** Testo in esame **
○ ○ ○ ○ ○ ○ ○

In effetti, le incognite sui vaccinati sono molteplici: quanto dura la protezione? Quando cominceranno i richiami con la terza dose? E, intanto, si registrano reinfezioni in chi è stato vaccinato. Casi rari, ma ci sono; d’altra parte nessun vaccino ha un’efficacia del 100 per cento. Il che significa che può prendere il Covid-19 anche chi è vaccinato, a quanto sembra, però, in forma meno grave. Premesso che la risposta immunitaria è soggettiva e può variare a seconda di fattori come l’età, l’immunodeficienza o specifiche condizioni fisiche, la durata della protezione del vaccino anti-Covid non è stata ancora definita. Questo perché lo sviluppo dei vaccini è stato molto rapido, tale da non permettere di acquisire tutte le informazioni su quanto dura l’immunità. La si studia sul campo via via che passa il tempo dalla vaccinazione. E al momento chi ha dati numericamente e temporalmente attendibili è la Pfizer essendo il suo vaccino il primo ad essere sperimentato sull’uomo e il primo ad essere autorizzato e utilizzato nelle campagne di vaccinazione di massa a livello globale. I dati che vengono dal mondo reale dimostrano come, anche quando la quantità di anticorpi che si misura nel sangue (con i test sierologici) scende, non diminuiscono le “cellule della memoria”, che in un secondo incontro con il virus si attiverebbero immediatamente producendo altri anticorpi. Siamo arrivati a oltre otto mesi di durata, ma la forchetta dovrebbe ampliarsi ancora. Gli studi osservazionali pubblicati finora in letteratura scientifica ci dicono di un periodo di protezione indotto dai vaccini che varia da sei a dodici mesi.

L’Agenzia europea per il Controllo e la Prevenzione delle Malattie Infettive (ECDC), ha dichiarato che, in attesa di nuovi risultati da tutti gli studi in corso, dovrà essere considerata una protezione massima di nove mesi; il dopo è da vedere. Comunque, il sito di domande e risposte sul vaccino dell’AIFA (la nostra agenzia del farmaco) ci dice che sulla base della conoscenza di altri tipi di coronavirus, è possibile ipotizzare una protezione di almeno 9-12 mesi in riferimento ai vaccini a RNA messaggero di Pfizer-BionTech e Moderna-NIAID. Ma è impossibile, ad oggi, stabilire con certezza la durata dell’immunità in quanto sono state effettuate osservazioni limitate. Anche per i vaccini a vettore virale (adenovirus) come AstraZeneca e Johnson & Johnson non ci sono dati a sufficienza per conoscere la durata della protezione.

○ ○ ○ ○ ○ ○ ○

** Dati forniti **
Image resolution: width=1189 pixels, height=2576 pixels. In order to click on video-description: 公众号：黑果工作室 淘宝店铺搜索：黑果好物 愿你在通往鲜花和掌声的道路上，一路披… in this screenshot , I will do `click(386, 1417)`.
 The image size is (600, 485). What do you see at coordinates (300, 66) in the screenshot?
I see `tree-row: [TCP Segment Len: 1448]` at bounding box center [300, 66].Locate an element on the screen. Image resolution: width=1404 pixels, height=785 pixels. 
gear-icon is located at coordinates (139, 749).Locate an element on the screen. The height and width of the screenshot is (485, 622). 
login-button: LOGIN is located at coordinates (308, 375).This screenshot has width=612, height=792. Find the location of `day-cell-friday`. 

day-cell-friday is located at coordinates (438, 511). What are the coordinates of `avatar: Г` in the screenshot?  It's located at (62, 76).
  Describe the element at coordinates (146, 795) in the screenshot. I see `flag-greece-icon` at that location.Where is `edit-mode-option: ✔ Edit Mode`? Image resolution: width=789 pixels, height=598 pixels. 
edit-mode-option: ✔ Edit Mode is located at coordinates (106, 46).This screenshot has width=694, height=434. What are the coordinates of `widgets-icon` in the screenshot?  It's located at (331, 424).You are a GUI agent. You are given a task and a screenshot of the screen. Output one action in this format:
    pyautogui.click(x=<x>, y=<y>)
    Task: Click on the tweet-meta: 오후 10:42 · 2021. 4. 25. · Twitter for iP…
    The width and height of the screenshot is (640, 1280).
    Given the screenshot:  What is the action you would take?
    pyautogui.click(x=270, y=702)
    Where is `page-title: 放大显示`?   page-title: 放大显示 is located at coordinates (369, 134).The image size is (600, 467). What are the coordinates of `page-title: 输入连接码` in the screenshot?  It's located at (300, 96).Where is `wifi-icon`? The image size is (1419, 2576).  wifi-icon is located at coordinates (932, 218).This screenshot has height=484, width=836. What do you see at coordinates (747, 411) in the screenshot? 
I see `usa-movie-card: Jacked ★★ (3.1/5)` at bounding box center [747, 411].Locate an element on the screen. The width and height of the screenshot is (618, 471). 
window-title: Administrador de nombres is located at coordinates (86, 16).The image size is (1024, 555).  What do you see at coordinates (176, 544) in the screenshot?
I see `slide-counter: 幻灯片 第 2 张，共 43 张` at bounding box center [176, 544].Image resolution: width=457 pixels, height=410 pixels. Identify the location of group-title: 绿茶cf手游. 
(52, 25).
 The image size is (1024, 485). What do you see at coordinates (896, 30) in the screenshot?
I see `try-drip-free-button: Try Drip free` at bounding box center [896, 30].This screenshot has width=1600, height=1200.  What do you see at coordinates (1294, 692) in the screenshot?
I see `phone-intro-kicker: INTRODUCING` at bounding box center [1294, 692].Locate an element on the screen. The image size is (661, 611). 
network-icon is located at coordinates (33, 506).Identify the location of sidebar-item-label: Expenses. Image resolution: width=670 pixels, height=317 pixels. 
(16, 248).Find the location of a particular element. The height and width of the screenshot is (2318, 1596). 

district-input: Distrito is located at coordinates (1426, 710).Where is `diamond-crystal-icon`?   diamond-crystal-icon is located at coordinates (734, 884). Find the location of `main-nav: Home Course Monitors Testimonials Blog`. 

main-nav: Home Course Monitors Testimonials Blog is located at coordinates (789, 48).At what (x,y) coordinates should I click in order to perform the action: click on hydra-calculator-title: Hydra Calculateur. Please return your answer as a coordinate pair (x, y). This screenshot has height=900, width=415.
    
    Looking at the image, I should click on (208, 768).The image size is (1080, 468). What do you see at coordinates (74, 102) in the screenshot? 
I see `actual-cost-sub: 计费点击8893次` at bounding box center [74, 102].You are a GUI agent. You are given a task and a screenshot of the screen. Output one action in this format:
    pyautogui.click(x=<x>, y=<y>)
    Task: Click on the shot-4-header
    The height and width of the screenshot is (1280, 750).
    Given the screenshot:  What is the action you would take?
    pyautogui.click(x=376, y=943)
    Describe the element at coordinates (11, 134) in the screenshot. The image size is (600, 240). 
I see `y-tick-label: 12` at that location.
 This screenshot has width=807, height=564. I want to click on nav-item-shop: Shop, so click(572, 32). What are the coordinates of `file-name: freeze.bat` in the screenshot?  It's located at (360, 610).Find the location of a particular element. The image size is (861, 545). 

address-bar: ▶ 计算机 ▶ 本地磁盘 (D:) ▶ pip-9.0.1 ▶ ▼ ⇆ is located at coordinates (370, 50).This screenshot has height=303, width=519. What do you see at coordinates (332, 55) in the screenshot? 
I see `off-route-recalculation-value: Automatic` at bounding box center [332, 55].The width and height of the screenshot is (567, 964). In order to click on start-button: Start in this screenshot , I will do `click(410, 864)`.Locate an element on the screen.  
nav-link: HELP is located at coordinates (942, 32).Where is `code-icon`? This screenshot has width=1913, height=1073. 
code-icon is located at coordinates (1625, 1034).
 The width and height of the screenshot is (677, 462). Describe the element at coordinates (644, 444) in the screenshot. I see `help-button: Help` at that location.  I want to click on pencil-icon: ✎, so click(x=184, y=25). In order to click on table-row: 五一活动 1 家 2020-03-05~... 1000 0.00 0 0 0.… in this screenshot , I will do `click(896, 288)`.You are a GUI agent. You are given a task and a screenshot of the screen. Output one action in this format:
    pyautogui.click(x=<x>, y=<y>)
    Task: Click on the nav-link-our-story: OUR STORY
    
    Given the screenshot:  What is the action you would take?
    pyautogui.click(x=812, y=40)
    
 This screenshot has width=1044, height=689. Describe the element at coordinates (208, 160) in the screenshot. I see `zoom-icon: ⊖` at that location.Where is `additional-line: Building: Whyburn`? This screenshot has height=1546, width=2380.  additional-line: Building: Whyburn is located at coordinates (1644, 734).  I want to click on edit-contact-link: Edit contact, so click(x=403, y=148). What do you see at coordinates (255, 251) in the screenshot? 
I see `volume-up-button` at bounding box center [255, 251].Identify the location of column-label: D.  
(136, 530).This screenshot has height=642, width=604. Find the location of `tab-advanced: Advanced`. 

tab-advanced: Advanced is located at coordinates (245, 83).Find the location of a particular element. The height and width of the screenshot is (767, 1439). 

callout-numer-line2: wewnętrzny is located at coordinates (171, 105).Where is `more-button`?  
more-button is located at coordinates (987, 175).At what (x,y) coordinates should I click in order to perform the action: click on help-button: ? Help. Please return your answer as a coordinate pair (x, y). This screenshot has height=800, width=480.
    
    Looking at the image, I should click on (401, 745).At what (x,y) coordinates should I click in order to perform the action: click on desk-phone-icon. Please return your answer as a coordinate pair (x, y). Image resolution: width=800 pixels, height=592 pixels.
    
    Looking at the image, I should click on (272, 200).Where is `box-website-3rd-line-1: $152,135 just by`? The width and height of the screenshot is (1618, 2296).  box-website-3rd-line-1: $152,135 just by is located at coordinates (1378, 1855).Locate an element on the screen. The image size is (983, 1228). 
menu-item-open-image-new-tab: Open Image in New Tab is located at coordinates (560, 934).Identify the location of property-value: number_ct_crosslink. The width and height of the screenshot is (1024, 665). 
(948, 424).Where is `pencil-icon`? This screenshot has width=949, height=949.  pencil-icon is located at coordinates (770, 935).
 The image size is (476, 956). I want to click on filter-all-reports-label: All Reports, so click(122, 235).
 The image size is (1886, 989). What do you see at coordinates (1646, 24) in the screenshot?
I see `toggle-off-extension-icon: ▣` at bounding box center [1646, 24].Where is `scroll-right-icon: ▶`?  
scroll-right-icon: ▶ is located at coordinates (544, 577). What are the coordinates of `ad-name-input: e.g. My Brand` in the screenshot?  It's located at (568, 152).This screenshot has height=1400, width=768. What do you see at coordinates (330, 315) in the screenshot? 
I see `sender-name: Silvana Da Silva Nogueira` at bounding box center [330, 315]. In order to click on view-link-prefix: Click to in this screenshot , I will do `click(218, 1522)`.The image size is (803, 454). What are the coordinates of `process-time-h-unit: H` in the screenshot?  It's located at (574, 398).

○ ○ ○ ○ ○ ○ ○

** Consegna 1 **
Elenca tutti i vaccini anti-Covid nominati nel testo sulla durata della protezione dei vaccini anti-Covid.
** Consegna 2 **
Traduci in inglese questa frase del testo sulla durata della protezione dei vaccini anti-Covid: "Casi rari, ma ci sono; d’altra parte nessun vaccino ha un’efficacia del 100 per cento."
** Consegna 3 **
Prosegui il testo sulla durata della protezione dei vaccini anti-Covid a partire dal punto in cui si interrompe.

** Risposta 1 **
- Pfizer-BionTech
- Moderna-NIAID
- AstraZeneca
- Johnson & Johnson

** Risposta 2 **
They are rare cases, but they do occur; on the other hand, no vaccine is 100 percent effective.

** Risposta 3 **
In pratica, spiega l’ECDC: «Solo quando il vaccino sarà somministrato a larghe fasce di popolazione sarà possibile verificare se l’immunità durerà un anno, come accade con l’influenza, o più anni, come accade con la vaccinazione anti-pneumococcica o se sarà necessario sottoporsi a richiami».
Per quanto riguarda, invece, l’immunità naturale, secondo alcuni studi recenti, potrebbe avere una durata pari a 6 mesi, ovvero inferiore alle previsioni. Ma anche in questo caso occorre tempo per studiare i guariti. Una ricerca realizzata di recente dal laboratorio di virologia dell’Istituto nazionale malattie infettive Spallanzani di Roma, pubblicata su Viruses, afferma che gli anticorpi neutralizzanti contro il coronavirus nei pazienti guariti sono ancora presenti a livelli consistenti dopo 11 mesi dall’infezione. Dalla ricerca è emerso che questi sono più elevati nelle persone sopra i sessant’anni e nei casi in cui la malattia si è presentata con sintomi respiratori più gravi.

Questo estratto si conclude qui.